● TASK PROMPT:
The response must be made up of the lines in the entries below that contain "computer".

*** Opening of MATERIAL FOR THE TASK ***

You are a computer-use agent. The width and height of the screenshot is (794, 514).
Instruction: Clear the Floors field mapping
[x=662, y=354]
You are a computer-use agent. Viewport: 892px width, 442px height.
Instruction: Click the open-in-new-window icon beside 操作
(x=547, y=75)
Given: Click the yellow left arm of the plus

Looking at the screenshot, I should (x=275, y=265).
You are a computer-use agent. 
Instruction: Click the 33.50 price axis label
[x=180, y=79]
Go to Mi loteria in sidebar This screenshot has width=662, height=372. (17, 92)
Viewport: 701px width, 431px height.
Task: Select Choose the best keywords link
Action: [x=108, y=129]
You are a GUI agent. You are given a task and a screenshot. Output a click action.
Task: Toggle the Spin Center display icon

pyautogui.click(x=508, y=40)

*** Close of MATERIAL FOR THE TASK ***
*** Opening of MATERIAL FOR THE TASK ***

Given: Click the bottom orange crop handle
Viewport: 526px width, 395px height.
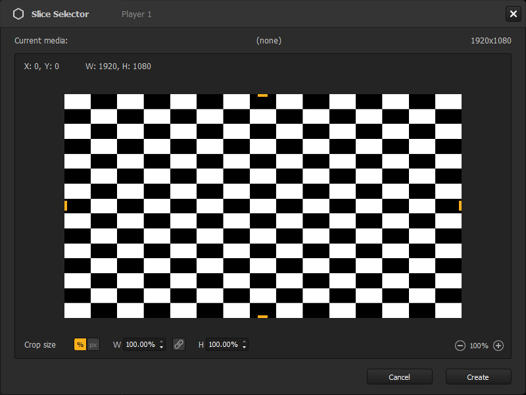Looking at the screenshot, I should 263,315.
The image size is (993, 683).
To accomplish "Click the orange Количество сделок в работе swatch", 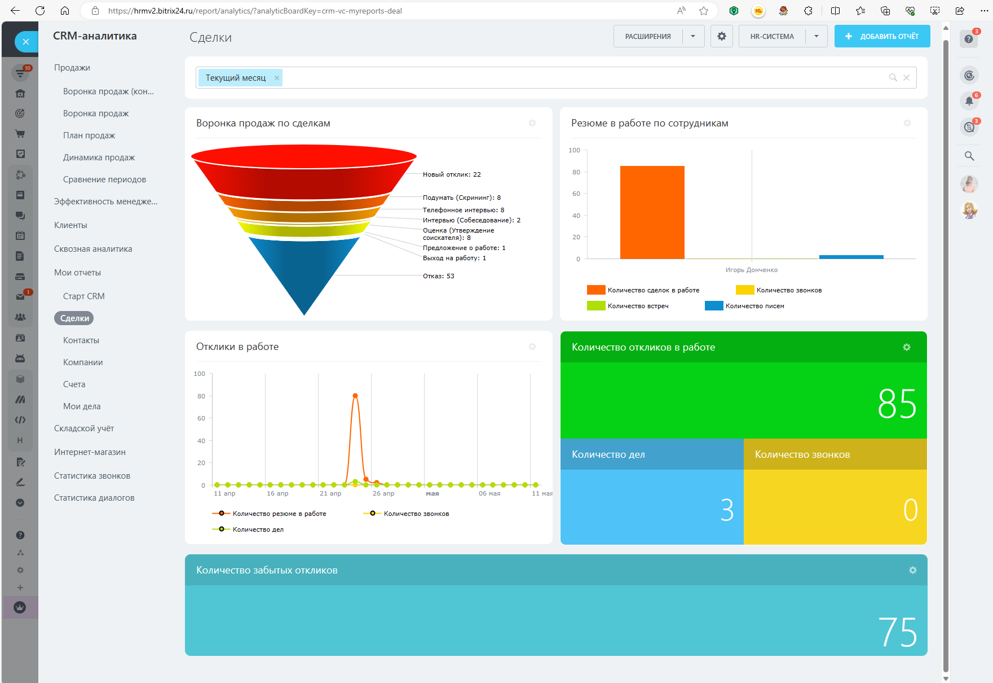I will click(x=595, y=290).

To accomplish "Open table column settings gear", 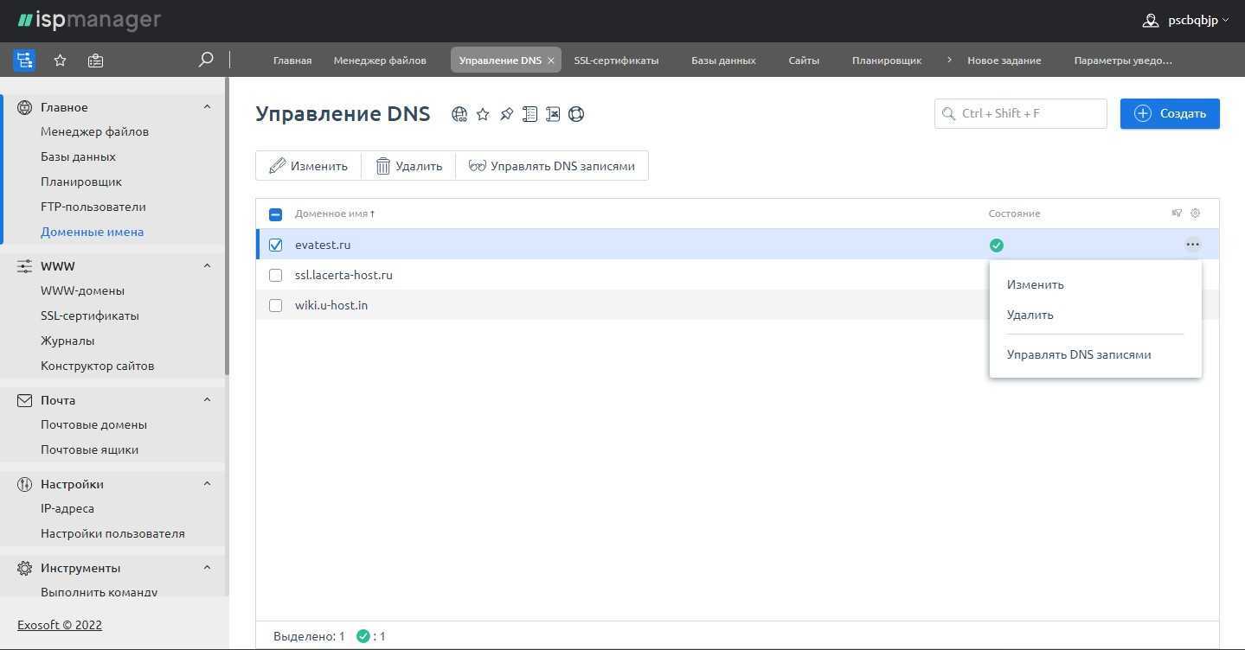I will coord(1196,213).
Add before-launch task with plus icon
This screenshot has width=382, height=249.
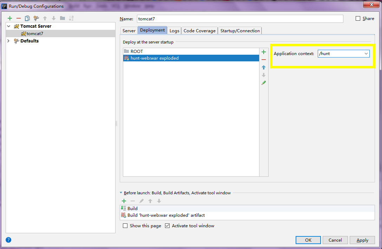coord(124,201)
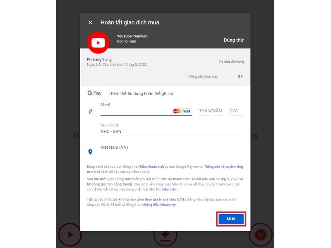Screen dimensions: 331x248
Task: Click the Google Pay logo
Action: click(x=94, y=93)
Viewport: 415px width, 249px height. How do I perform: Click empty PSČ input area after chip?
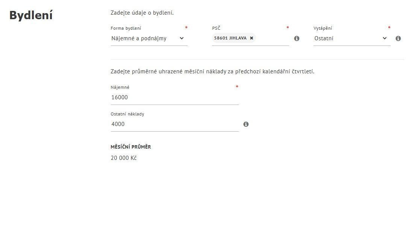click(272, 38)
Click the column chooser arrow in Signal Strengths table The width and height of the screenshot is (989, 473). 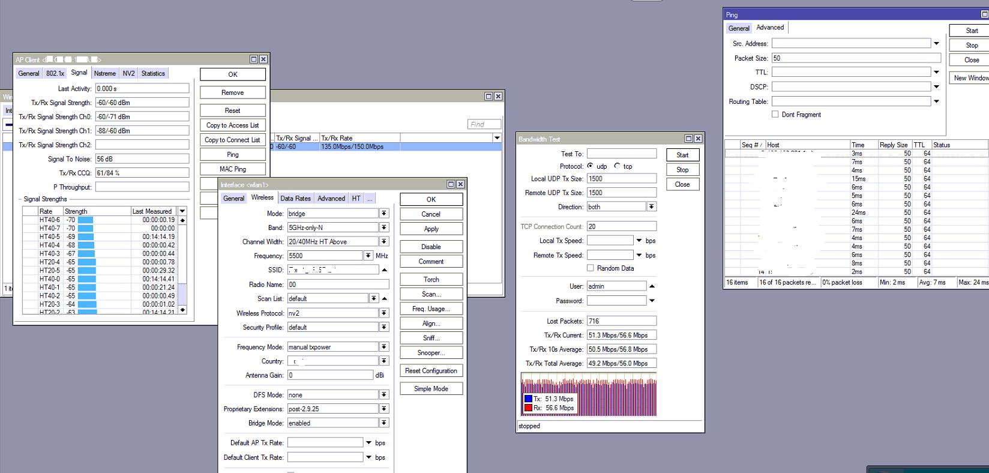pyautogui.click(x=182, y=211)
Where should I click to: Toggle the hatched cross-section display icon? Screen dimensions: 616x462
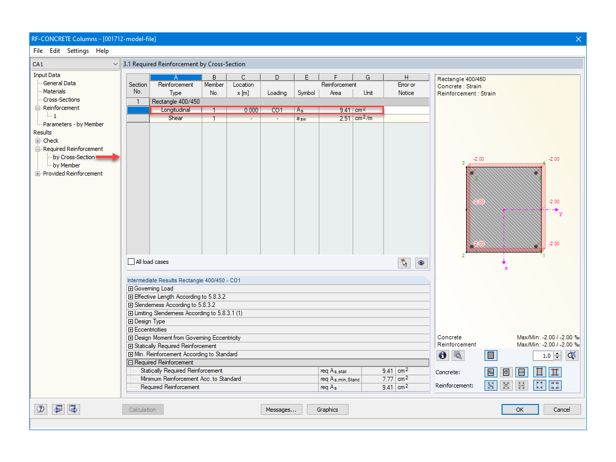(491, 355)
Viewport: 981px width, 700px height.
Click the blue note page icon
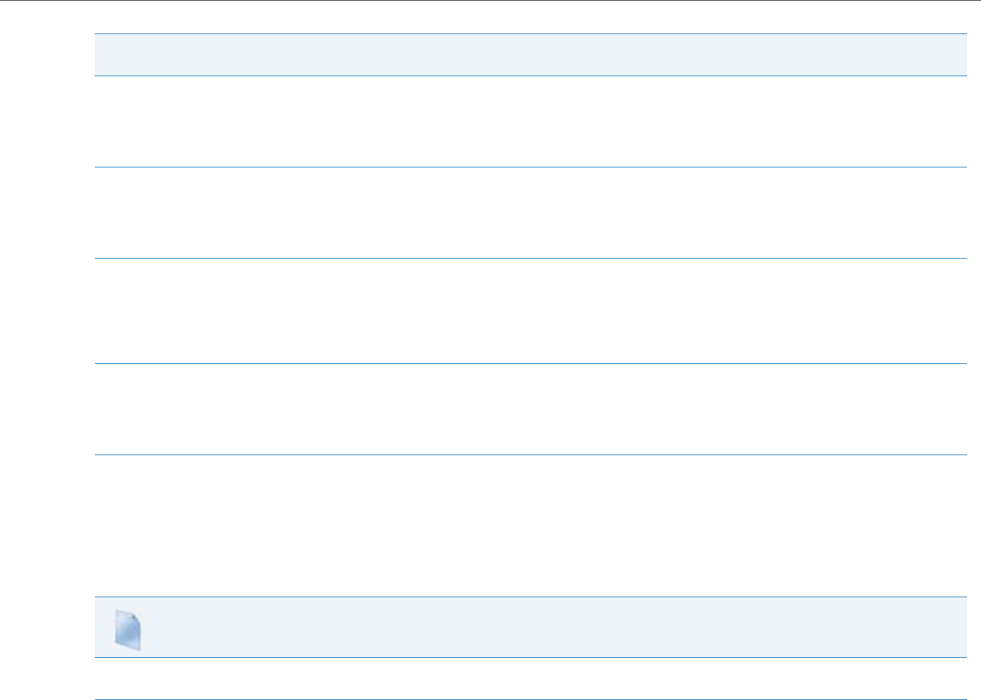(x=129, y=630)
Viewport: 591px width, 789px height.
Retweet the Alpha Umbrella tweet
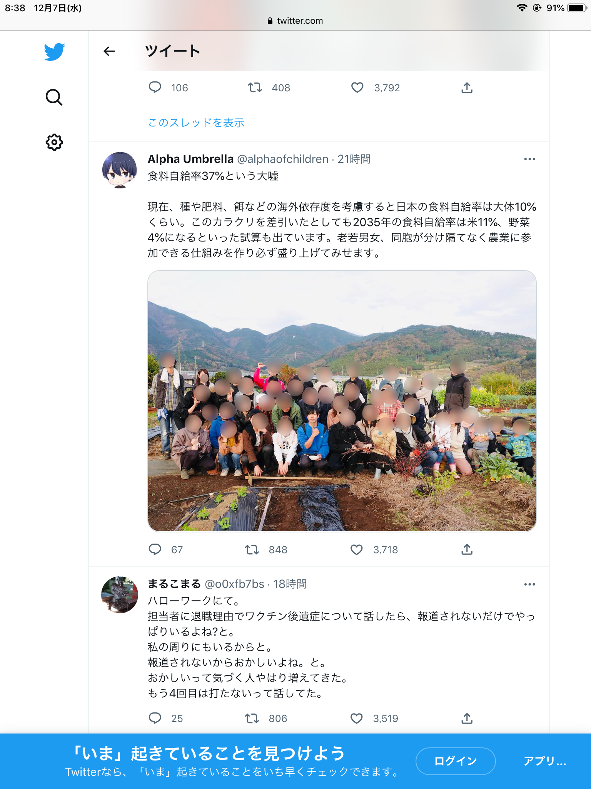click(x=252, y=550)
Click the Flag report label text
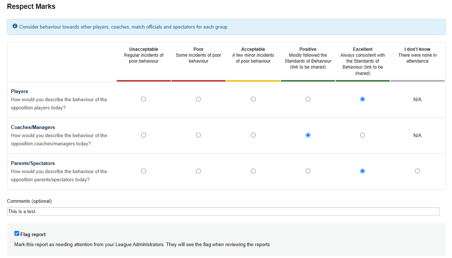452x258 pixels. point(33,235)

*** Close of MATERIAL FOR THE TASK ***

● EXERCISE ANSWER:
You are a computer-use agent. The width and height of the screenshot is (794, 514).
You are a computer-use agent. Viewport: 892px width, 442px height.
You are a computer-use agent. 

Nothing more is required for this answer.